We have multiple WAF sensors deployed in our AWS cloud environment, and we are experiencing an issue with one of our applications and was wondering if someone can help. I would like to know if there is a way to setup connection time out values within Qualys WAF. The application is web based application running on tomcat server/apache and is connected to Amazon RDS for database services. The database that we are running is PostGres SQL.
For the most part the application is working the way it should except when attempting to pull a big query through a search function. When you perform big query search which has large data, the web server will attempt to fulfill the request, however you will see for like 3 minutes to 5 minutes or so the "waiting for reply" message on the browser status bar, eventually failing with the following error code: "Inactivity Timeout" "Too much time has passed without sending any data for document"
The setup architecture is as follows:
Traffic comes from External Amazon Load Balancer to WAF TO Internal Load Balancer.

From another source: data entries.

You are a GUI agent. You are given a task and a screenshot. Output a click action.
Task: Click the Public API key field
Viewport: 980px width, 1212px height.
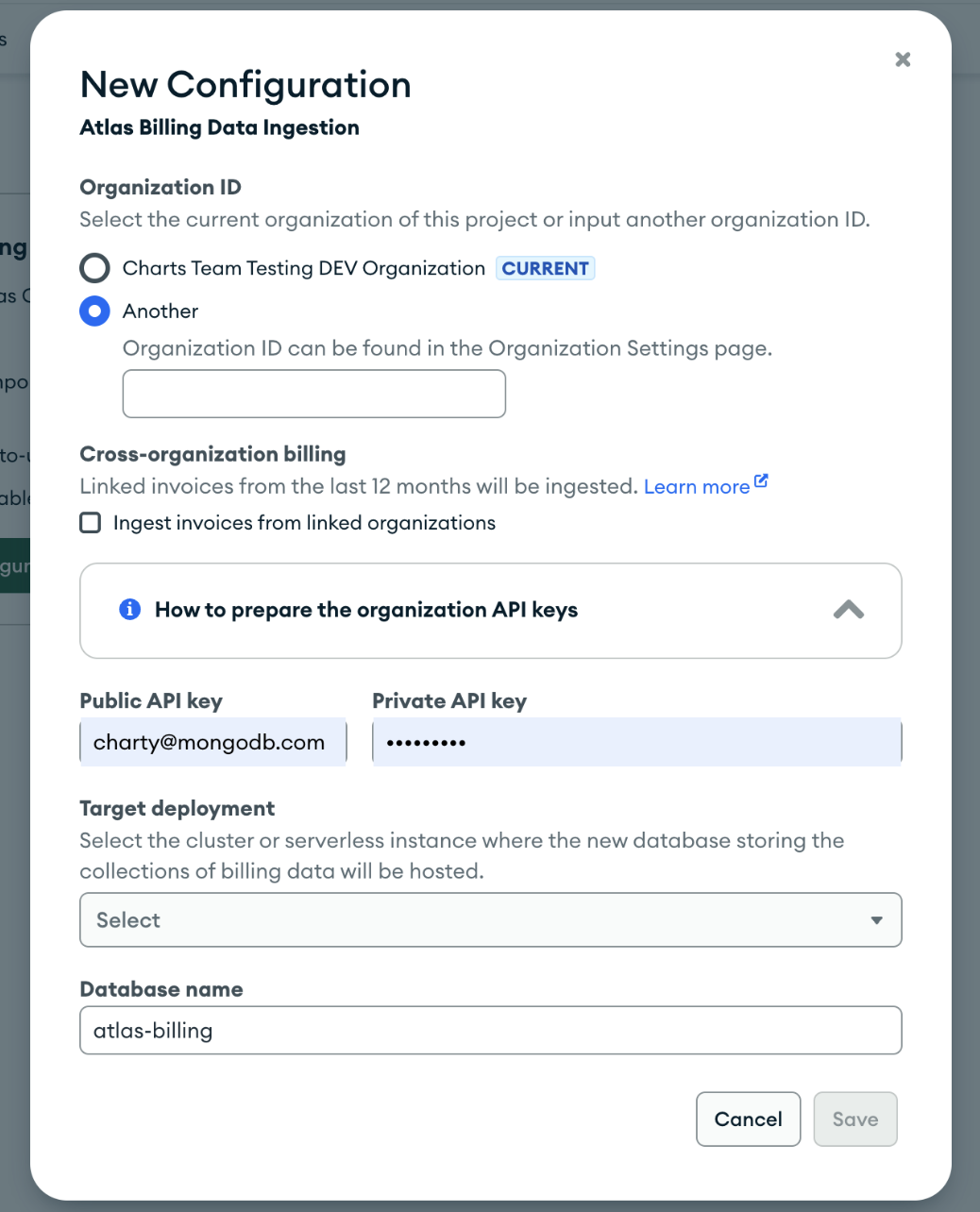(213, 743)
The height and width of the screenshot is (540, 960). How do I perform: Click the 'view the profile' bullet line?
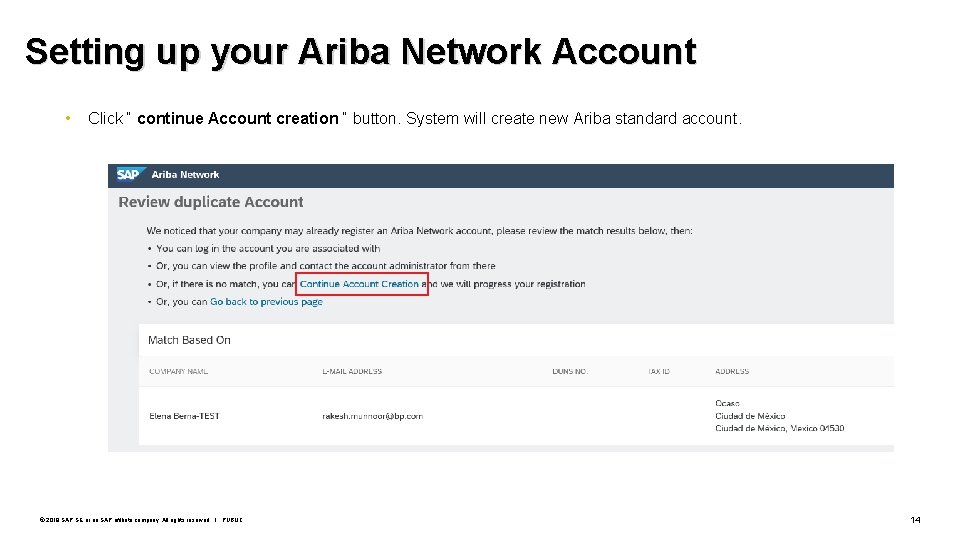click(x=326, y=266)
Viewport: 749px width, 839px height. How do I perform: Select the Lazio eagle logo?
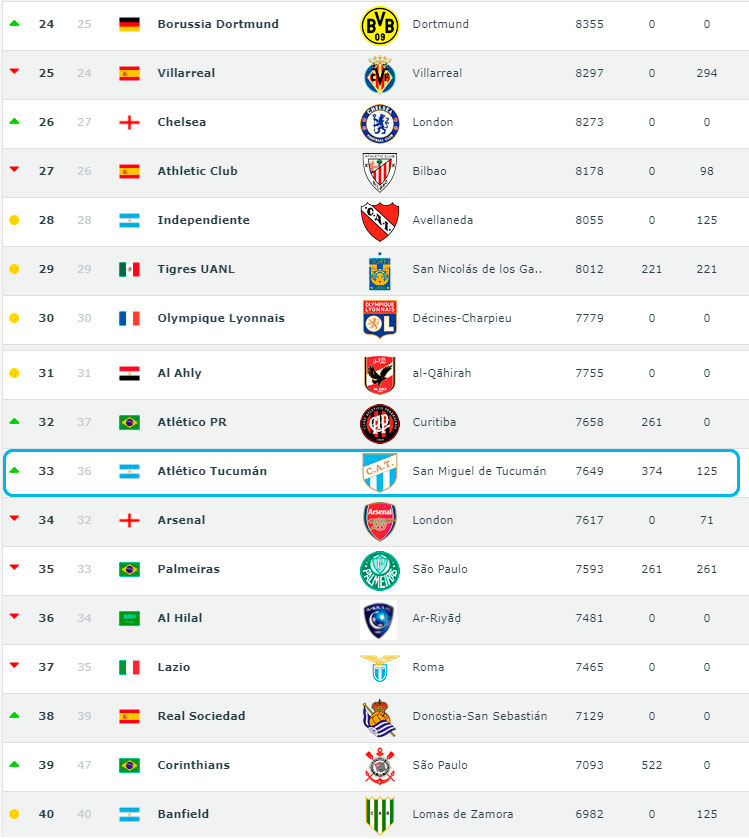coord(380,668)
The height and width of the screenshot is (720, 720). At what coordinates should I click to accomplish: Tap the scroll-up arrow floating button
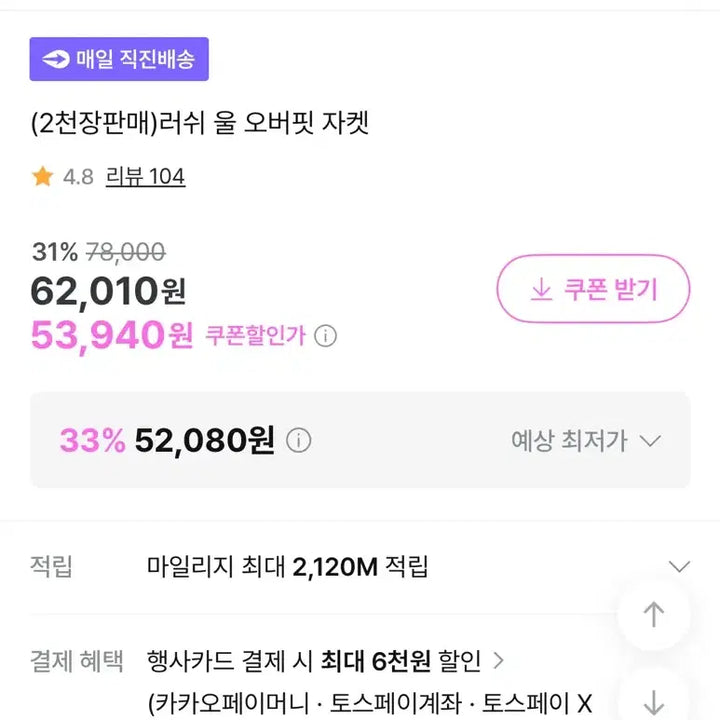[654, 614]
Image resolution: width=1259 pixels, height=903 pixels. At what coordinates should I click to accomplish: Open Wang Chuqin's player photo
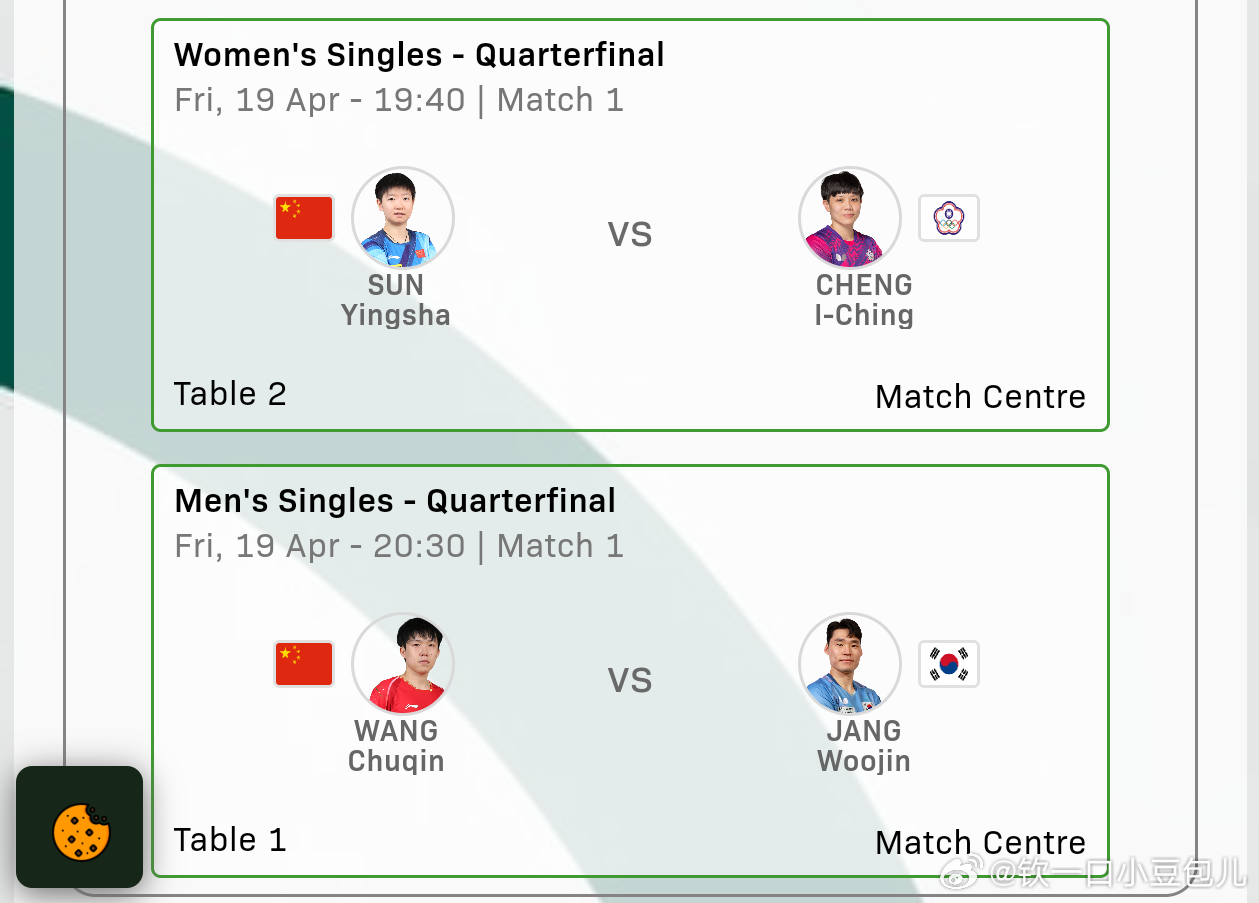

The origin server within the application profile in Qualys console is set to the internal load balancer FQDN.
What we have done so far:
1. Check the External Load Balancer Elb Settings which is set to 3600 seconds.
2. Remove the internal load balancer and set the origin server the actual server IP address running on port 80 instead of the internal ELB FQDN.
3. We have completely removed the WAF out of the equation and it seems like when we did that application does work
4. Policy is set to pass through and do not block policy is in effect.
So at this point I am assuming that the issue has to do with time out values, where the web server is taking long time to do the query and WAF times out.
My question is:
How can I increase or set custom time out values in WAF ???
How can I enable the sensor logs for troubleshooting purposes through the command line?. When I try to run vewlogs command it says log file is empty.
What other troubleshooting steps I can take on the WAF side, to take the WAF out of the equation?
Looking forward to hear from the community soon, and thanks for taking the time to read this post.